- Excerpt:
--- START ---

Wonderful! Monday Movies, Ladies and Gentlemen!
The King of Comedy — Scorsese and De Niro’s collaborations are famous for De Niro’s explosive physicality, and while Rupert Pupkin (was there ever a better character name? Maybe Darth Vader) is less of a bruiser than Jake LaMotta or Travis Bickle he’s still a clenched fist. Pupkin is an aspiring comedian who can think of no other route to success than trading on the bond he has invented between himself and Jerry Lewis’s crabbed Carson substitute Jerry Langford. His delusions grow more grandiose as his focus becomes clearer, and by the end of the film he has become a master of tactics and sacrifice.
The film is not as simple as a media satire; the villains, heroes, and points are more obscure than in, say, Network. There’s a whiff of the superstar’s fear and resentment of his admirers in the scenario, but it’s faint. All in all it may be more of a light tragedy than a dark comedy.

--- END ---

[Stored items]
--- START ---

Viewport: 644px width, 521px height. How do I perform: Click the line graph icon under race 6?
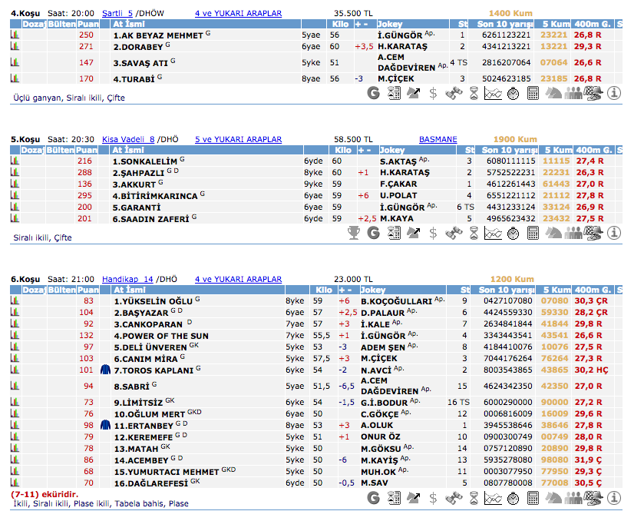coord(494,498)
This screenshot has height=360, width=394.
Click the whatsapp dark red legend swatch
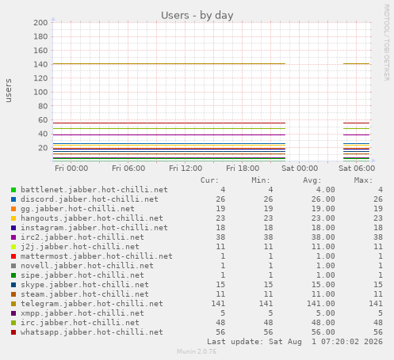[x=13, y=332]
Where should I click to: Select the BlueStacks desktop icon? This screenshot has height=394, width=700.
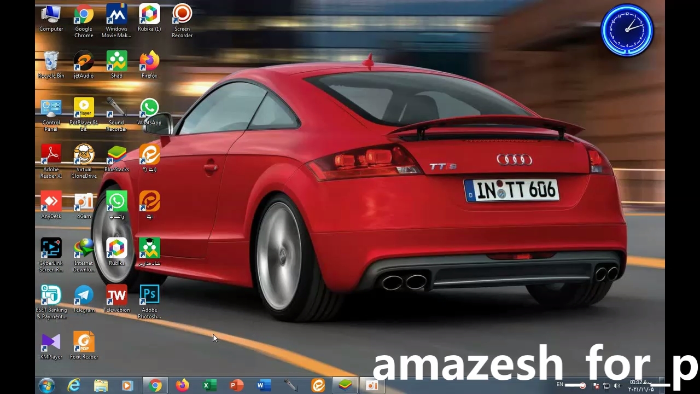[x=116, y=155]
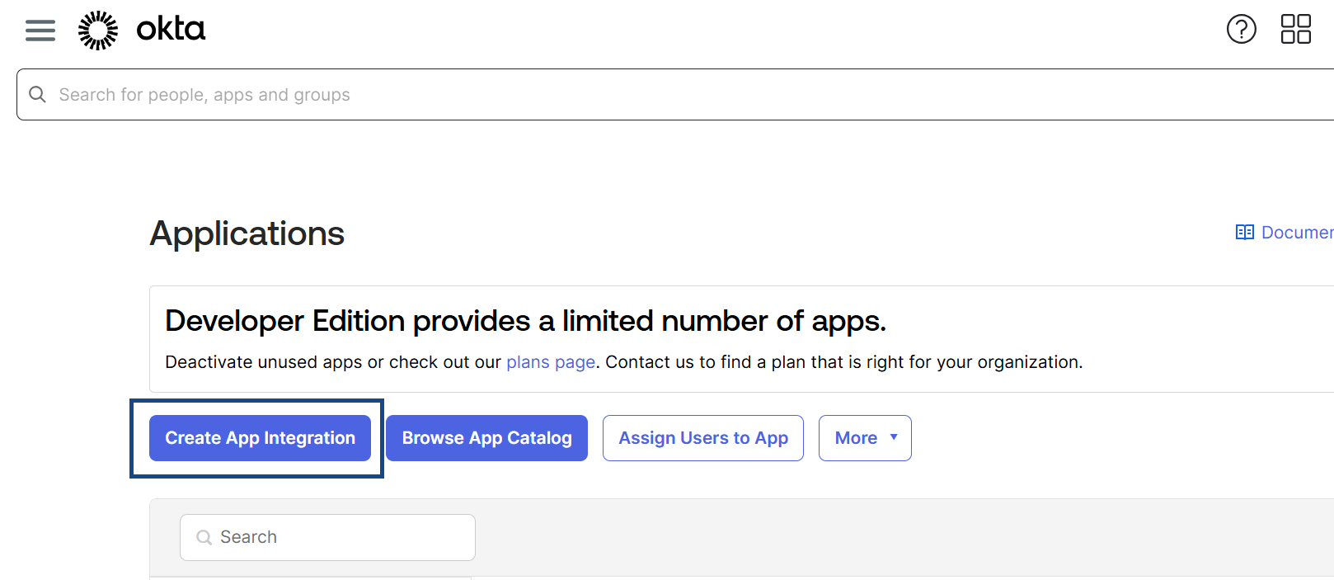This screenshot has width=1334, height=580.
Task: Open the apps grid launcher icon
Action: pos(1295,29)
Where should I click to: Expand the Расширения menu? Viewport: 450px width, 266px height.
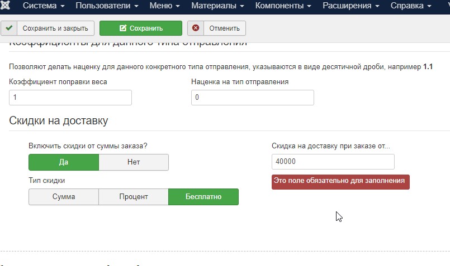353,6
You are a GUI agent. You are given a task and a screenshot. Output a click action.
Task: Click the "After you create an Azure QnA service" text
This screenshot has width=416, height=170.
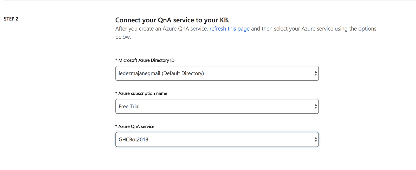point(161,29)
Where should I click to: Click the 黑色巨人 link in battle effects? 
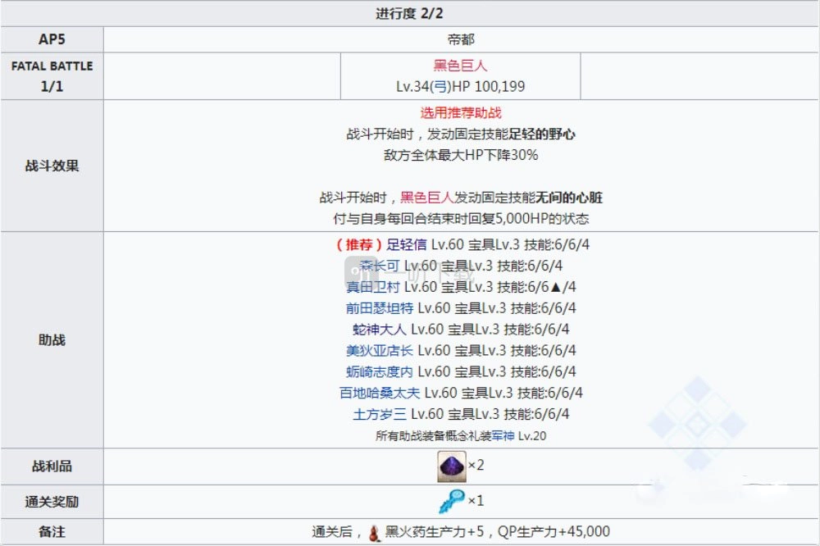[426, 198]

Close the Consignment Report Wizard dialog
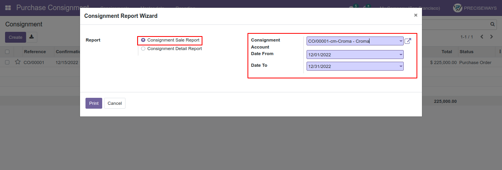pyautogui.click(x=416, y=15)
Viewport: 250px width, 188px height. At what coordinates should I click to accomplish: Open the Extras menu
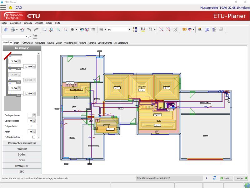[49, 23]
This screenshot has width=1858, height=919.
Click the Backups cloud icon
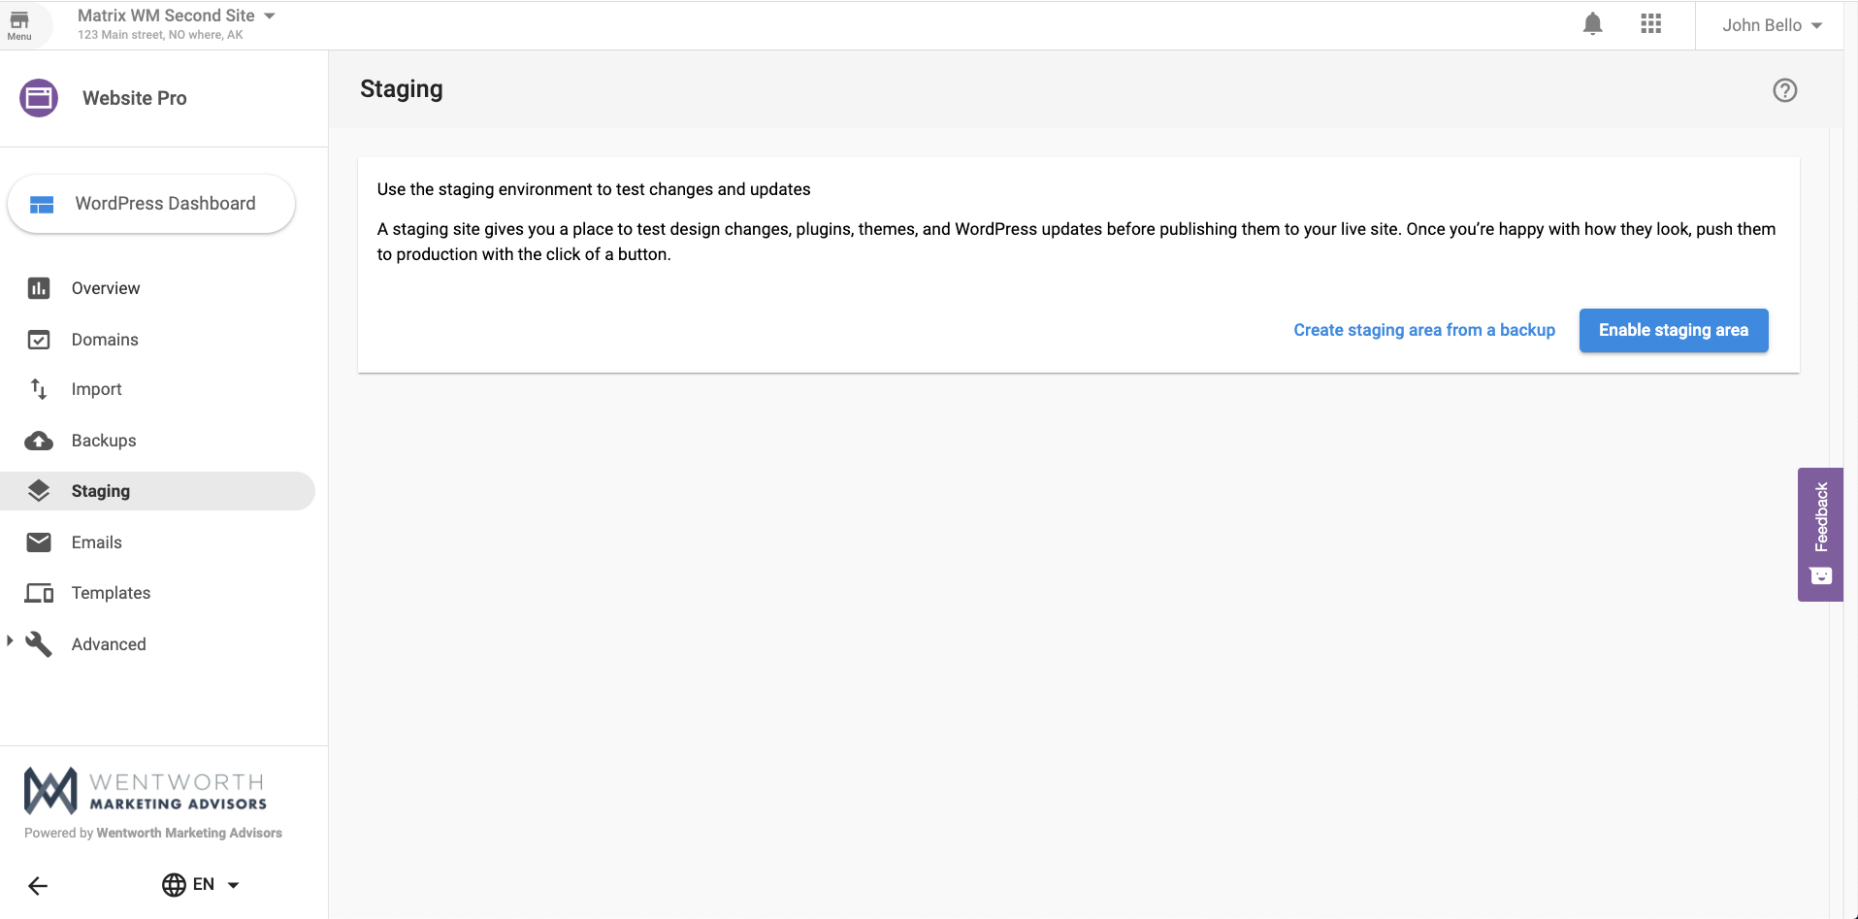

--- END ---

- What you should do: Continue the Monday Movies post on The King of Comedy from where it stops. Nothing in the listing is needed here.

- Answer section:
The habits that Wes Anderson would adopt from Scorsese are on full display in slow-motion sequences and biting dead-center shot setups. Jerry Lewis is terrifically grim (and gives me an opportunity to recommend Arizona Dream, the only Emir Kusturica movie you’ll see this year that features Lewis alongside Faye Dunaway, Johnny Depp, and Vincent Gallo. And Lili Taylor! I’d forgotten about Lili Taylor). Sandra Bernhard gives a great performance as an equally demented fan in an uneasy alliance with Pupkin; she’s utterly naturalistic, self-possessed, and rangy, jackal-like in the way that people call Julia Roberts coltish. And who should show up to taunt her as she chases Jerry through the streets?
You got it — that’s The Clash and Ellen Foley.
The Man Who Knew Too Little — somehow I missed that when the AV Club calls a movie “the kind of featherweight time-waster easy to watch on Comedy Central out of boredom and apathy,” that’s not a strong recommendation. This turns out to be a good movie to watch with someone recovering from abdominal surgery, because the jokes are clever, the laughs non-belly. I wonder if this affable spy comedy, made before Bill Murray’s sadness and wisdom had completely taken over his face, wasn’t smothered in its cradle by the Austin Powers movies, the first of which premiered six months before this one. The Man Who Knew Too Little is clever instead of brash; it pokes gentle fun at its milieu and theme, instead of soaking the premise sopping wet and wringing it utterly dry.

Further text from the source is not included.